A: Our goal is to offer a range of wellness opportunities and to encourage safe participation at each level of intensity. We have offered fun, movement oriented activities like ballroom and swing dance, a variety of stretching/toning classes, tai chi, yoga, pilates, as well as strength training, low-impact aerobics, water aerobics and sport specific classes such as squash instruction.
Q: Youre also the Lunch & Learn Program coordinator. Tell me a bit about that program.
A: The Lunch and Learn program is an educational series that focuses on current health and wellness as well as quality of life topics and issues. This past year featured nationally recognized physicians in the fields of dermatology and cancer care as well as a debate about the Atkins Diet.
Q: Why should the average, sit-at-a-desk and stare-at-a-computer all day Wesleyan employee take advantage of these programs?
A: There is no down side to taking advantage of the outstanding facilities we have at Wesleyan and by adding a bit of exercise to your day. Whether you join us for a walk, or try tai-chi or ballroom dance, ice skating or do some strength training, you will feel better, interact with some fascinating people, laugh more and, you just might return to that computer refreshed and energized for the afternoon.
Q: I understand you recently returned from a bike trip out west. Where did you go?
A: A group of friends got together and completed an epic six-night trip on mountain bikes from Telluride, Colorado to Moab, Utah. This was a self-guided trip following unpaved logging and forest service roads with an occasional technical riding section. The route is linked by a series of one-room huts that we reserved almost a year in advance.
Q: How many miles did you trek, and/or how many mountains did you climb?

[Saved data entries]

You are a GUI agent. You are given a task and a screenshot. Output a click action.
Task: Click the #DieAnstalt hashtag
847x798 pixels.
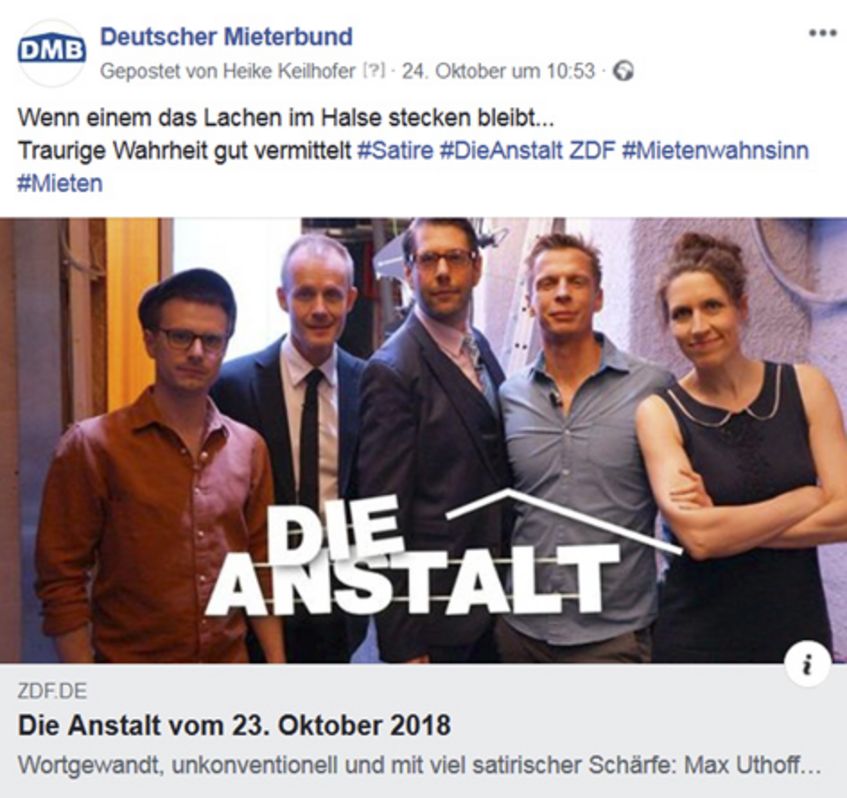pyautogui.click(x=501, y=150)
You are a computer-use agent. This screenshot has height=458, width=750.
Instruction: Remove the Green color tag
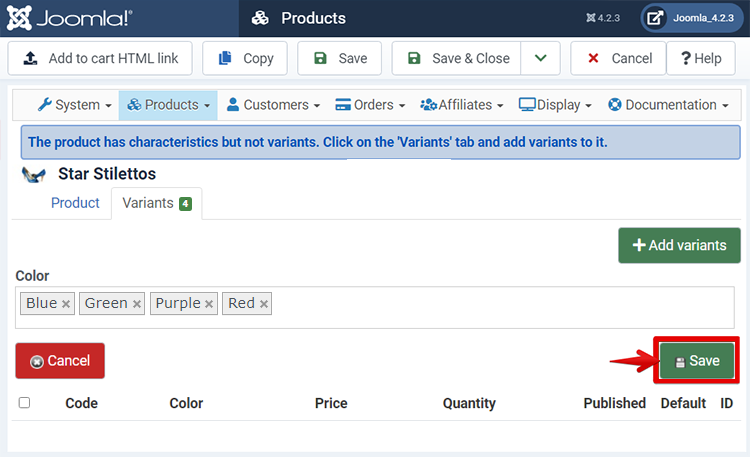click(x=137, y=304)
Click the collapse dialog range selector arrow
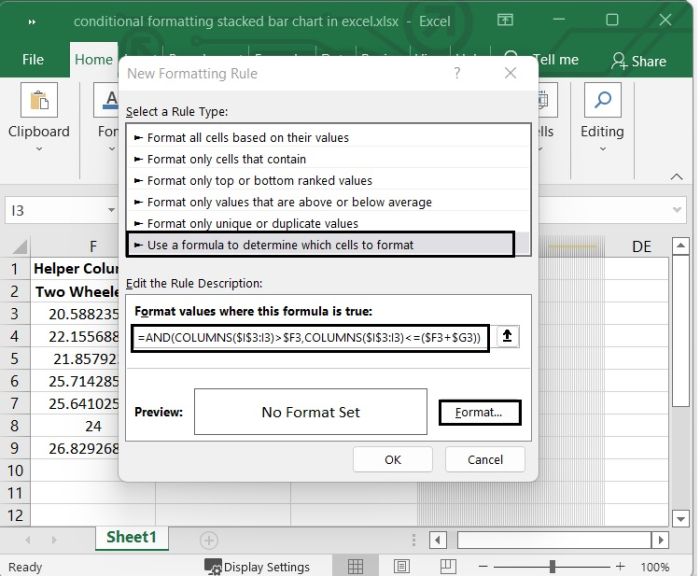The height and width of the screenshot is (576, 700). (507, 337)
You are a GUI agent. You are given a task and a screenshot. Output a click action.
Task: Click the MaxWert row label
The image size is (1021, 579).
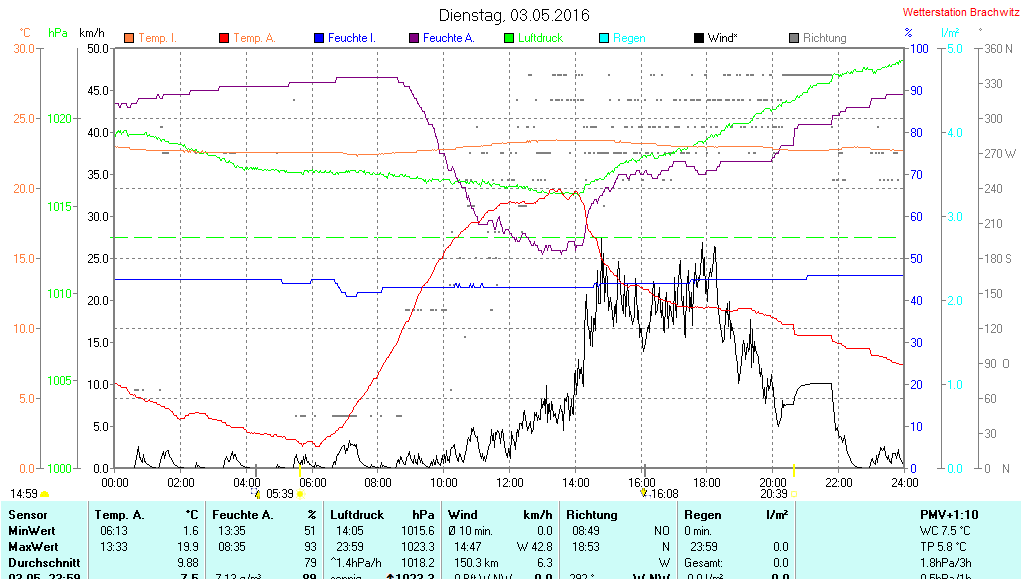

> Required actions:
#1 In the interview about Wesleyan's wellness programs, list the activities named in the answer that begins "There is no down side."
#2 Please write the next part of the interview about Wesleyan's wellness programs, picking up after its final question.

> Expected outputs:
#1
- a walk
- tai-chi
- ballroom dance
- ice skating
- strength training

#2
A: The trip was just a little over 200 miles long. As we traveled along, we either passed by or traversed through three distinct mountain ranges: the San Miguel and Sneffels Ranges in Colorado and the San Juans in Utah. All three feature multiple peaks in excess of 12,000 feet. Mount Sneffels, at more than 14,000 feet is the highest peak. All were heavily snow covered.
Q: How long have you biked, and what other physical activities do you enjoy, and why?
A. I have been biking since I was 10-years-old. My first group adventure ride was a trip from Nova Scotia to Bakerville, Connecticut at age 16. In addition to biking, I have a passion for cross-country skiing, classic style. This year I am committed to taking a couple of lessons in freestyle or skate-skiing. Other outdoor sports that I enjoy are hiking, flat water kayaking and recently I began to do a little running.
Q: Where are your degrees from and in what?
A: I have a bachelors degree in recreational therapy from the University of Colorado, a bachelors degree in nutritional sciences from the University of Connecticut, and a masters degree in exercise physiology from the University of Connecticut.
Q: How long have you worked at Wesleyan?
A: I have been working at Wesleyan since January 1991.
Q: Do you have other hobbies in addition to fitness-related hobbies?
A: Yes, I play in a cribbage tournament each summer and I love to read as well as enjoy quiet time.
Q: How many bikes do you have?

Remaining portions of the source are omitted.